41 percent of young European Jews have considered emigrating due to anti-Semitism
(JTA) — Forty-one percent of young Jews in Europe have considered emigrating because of safety concerns, according to the findings of a survey published Thursday.
Some 2,700 respondents aged 16-34 said they wanted to leave “because they did not feel safe living there as a Jewish person,” the European Union’s Agency for Fundamental Rights agency wrote in a statement.
The data comes from an analysis of a 2018 survey conducted by the agency. There is no margin of error.
Along among the young people grouping, 45 percent said they choose not to wear, carry or display distinguishable Jewish items in public because there are concerned about their safety.

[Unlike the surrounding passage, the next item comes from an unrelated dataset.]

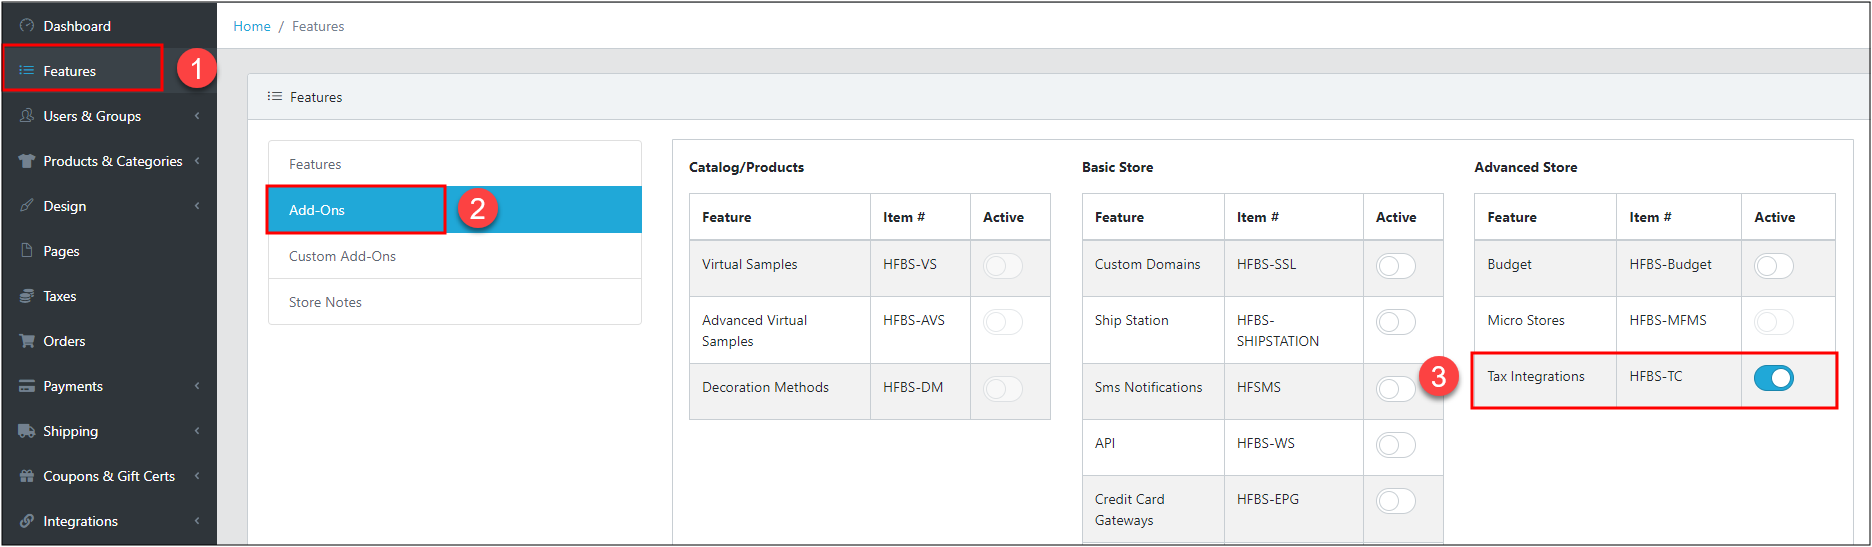The width and height of the screenshot is (1872, 547).
Task: Click the Design brush icon
Action: (27, 206)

The young Jews surveyed come from Austria, Belgium, Denmark, France, Germany, Hungary, Italy, the Netherlands, Poland, Spain, Sweden and the United Kingdom.
Overall, 44 percent of the young respondents said they had experienced anti-Semitic harassment, which is 12 percent higher than their elders in the survey of more than 16,000 respondents. Eighty percent of young victims do not report harassment to the police or any other authority, according to the survey.
More than 80 percent of the young Jewish Europeans declared the strength of their Jewish identity to be high.
Nearly two-thirds, or 62 percent, of young respondents said they have a “strong attachment” to Israel, a proportion nearly identical to their attachment level to their own countries. Only 35 percent reported having the same sentiment toward the European Union.
“Young Jewish Europeans are very attached to their Jewish identity,” the EU commissioner for justice, consumers and gender equality, Vera Jourova, said in a statement. “I am saddened that they fear for their security in Europe, do not dare to wear a kippah and some even consider emigrating.”